The battle over gun control in Colorado may be headed directly to voters this year after activists on both sides of the fight filed proposals for new ballot measures. Two of the proposals would effectively overturn all of the gun legislation signed into state law last year.

While one measure would seek to limit concealed weapons on public colleges and universities in the state, another initiative would overturn the ban on ammunition magazines holding over 15 rounds.

Republican activists Tom Lucero and Patrick Davis, of Larimer County and Colorado Springs, respectively, filed a proposal to "prohibit any restriction on the purchase or possession of ammunition storage and feeding devices other than a restriction enacted by a voter-approved law."

Another initiative would rescind all the gun legislation passed in 2013 and mandate that any future bills limiting gun rights be decided by voters. It was proposed by Tea Party activist Mike Holler and local attorney Anne Gill, who was previously involved in 2006 litigation over Denver's local firearms ordinances.

Last week, Republican House Leader Rep. Brian DelGrosso announced that his party would also introduce a bill in the Legislature to repeal the 15-round magazine limit, but Democrats hold a wide majority in the House and a slim majority in the Senate and will make it difficult for the measure to pass.

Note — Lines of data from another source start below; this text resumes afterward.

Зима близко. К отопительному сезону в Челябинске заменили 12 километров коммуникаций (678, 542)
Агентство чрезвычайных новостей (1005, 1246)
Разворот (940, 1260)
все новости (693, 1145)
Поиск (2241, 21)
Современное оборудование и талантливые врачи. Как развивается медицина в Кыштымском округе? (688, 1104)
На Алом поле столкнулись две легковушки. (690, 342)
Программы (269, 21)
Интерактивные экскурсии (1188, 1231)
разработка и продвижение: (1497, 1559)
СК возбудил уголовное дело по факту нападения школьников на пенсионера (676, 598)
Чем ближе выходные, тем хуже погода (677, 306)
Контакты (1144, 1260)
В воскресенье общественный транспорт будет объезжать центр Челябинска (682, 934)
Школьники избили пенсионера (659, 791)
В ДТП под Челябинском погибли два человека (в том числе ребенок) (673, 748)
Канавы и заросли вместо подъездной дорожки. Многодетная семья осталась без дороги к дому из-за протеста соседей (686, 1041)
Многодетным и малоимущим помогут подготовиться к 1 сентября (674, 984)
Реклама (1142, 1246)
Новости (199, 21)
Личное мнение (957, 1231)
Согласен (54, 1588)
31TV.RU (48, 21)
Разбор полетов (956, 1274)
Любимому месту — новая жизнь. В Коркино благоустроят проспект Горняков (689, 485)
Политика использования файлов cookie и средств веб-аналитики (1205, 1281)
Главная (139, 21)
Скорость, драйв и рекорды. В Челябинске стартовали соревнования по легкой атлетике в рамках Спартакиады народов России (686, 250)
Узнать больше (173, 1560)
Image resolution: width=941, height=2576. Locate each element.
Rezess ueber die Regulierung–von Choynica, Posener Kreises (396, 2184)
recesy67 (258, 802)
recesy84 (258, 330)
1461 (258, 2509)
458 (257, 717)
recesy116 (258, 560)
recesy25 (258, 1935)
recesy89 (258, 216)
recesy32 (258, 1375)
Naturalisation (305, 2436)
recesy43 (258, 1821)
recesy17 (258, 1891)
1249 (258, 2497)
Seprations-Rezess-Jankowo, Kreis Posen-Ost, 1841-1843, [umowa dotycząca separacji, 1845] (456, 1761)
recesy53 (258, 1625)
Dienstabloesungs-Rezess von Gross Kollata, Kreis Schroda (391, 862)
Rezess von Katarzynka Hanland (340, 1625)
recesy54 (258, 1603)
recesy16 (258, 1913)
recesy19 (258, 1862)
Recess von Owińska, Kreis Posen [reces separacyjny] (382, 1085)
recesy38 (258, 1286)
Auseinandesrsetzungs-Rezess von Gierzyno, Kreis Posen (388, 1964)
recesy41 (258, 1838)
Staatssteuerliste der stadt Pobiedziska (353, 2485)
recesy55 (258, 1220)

The proposals come after a contentious year in the state's legislature, during which two Colorado legislators were recalled for their their part in passing the new gun control laws. On Thursday, Magpul Industries Corp., one of the country's largest producers of gun ammunition magazines, announced that it would leave Colorado for Wyoming and Texas as promised in protest of stricter gun laws.

Each of the proposals is still in the title hearing phase and will have to gather over 86,000 signatures to make the ballot.